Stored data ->

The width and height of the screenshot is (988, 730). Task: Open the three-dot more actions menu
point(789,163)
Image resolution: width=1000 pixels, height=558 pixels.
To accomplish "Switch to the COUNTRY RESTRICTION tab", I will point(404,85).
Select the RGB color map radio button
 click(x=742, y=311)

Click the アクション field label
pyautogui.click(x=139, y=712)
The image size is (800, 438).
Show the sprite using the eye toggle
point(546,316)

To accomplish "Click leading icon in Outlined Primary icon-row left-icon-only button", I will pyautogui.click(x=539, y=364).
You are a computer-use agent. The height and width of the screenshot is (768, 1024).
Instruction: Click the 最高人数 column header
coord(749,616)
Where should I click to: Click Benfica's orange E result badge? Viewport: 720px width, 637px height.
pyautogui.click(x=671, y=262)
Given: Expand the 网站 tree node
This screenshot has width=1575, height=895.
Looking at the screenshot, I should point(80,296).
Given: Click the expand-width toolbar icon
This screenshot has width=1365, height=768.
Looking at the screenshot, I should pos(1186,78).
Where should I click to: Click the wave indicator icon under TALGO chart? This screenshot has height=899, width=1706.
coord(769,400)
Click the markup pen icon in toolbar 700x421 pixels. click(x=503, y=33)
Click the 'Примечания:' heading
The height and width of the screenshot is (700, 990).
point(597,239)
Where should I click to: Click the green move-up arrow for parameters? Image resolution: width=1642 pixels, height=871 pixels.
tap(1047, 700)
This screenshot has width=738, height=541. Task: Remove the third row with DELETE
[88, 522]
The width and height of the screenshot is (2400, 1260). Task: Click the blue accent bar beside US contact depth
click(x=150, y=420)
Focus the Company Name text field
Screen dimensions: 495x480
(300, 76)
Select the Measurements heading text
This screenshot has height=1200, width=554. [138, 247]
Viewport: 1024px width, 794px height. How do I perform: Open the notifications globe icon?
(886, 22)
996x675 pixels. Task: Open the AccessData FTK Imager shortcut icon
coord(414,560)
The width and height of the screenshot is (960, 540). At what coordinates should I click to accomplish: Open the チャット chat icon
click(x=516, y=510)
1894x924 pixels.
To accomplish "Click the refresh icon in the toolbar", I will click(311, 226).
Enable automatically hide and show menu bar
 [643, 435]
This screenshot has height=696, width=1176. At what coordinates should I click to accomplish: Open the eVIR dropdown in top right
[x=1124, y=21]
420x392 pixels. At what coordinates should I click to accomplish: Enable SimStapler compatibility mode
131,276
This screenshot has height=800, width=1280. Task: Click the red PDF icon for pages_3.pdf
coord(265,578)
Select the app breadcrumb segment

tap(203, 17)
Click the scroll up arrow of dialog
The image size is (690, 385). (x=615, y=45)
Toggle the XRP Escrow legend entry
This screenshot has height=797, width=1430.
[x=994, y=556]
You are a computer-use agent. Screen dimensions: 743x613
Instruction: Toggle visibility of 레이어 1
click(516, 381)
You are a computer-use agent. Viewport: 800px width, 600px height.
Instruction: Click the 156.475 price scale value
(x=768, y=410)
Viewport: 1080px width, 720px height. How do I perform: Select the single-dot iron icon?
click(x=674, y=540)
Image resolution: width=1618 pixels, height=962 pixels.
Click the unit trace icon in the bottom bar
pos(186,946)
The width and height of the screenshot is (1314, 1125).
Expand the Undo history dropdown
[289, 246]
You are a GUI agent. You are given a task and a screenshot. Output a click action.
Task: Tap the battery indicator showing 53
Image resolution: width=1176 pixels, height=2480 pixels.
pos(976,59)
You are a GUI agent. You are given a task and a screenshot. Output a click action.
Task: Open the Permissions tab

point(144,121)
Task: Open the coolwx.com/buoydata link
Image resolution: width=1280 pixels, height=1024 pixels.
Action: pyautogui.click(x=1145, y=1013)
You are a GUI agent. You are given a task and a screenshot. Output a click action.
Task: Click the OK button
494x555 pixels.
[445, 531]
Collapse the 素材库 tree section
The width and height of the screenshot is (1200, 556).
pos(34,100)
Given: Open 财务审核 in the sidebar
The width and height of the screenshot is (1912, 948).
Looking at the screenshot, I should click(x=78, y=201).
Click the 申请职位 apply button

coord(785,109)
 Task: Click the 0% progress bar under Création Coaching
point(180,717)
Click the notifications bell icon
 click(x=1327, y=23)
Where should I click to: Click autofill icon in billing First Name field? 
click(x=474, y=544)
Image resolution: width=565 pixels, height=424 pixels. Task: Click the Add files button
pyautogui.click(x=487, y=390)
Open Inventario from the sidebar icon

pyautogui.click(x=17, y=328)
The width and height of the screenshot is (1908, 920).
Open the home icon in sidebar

Exercise brief -> Each line, starting with the one containing "Task: Open the Permissions tab" and ending with the last line of the records above, should be reproduced exactly.

Response box ->
Task: Open the Permissions tab

point(144,121)
Task: Open the coolwx.com/buoydata link
Image resolution: width=1280 pixels, height=1024 pixels.
Action: pyautogui.click(x=1145, y=1013)
You are a GUI agent. You are given a task and a screenshot. Output a click action.
Task: Click the OK button
494x555 pixels.
[445, 531]
Collapse the 素材库 tree section
The width and height of the screenshot is (1200, 556).
pos(34,100)
Given: Open 财务审核 in the sidebar
The width and height of the screenshot is (1912, 948).
Looking at the screenshot, I should click(x=78, y=201).
Click the 申请职位 apply button

coord(785,109)
 Task: Click the 0% progress bar under Création Coaching
point(180,717)
Click the notifications bell icon
 click(x=1327, y=23)
Where should I click to: Click autofill icon in billing First Name field? 
click(x=474, y=544)
Image resolution: width=565 pixels, height=424 pixels. Task: Click the Add files button
pyautogui.click(x=487, y=390)
Open Inventario from the sidebar icon

pyautogui.click(x=17, y=328)
The width and height of the screenshot is (1908, 920).
Open the home icon in sidebar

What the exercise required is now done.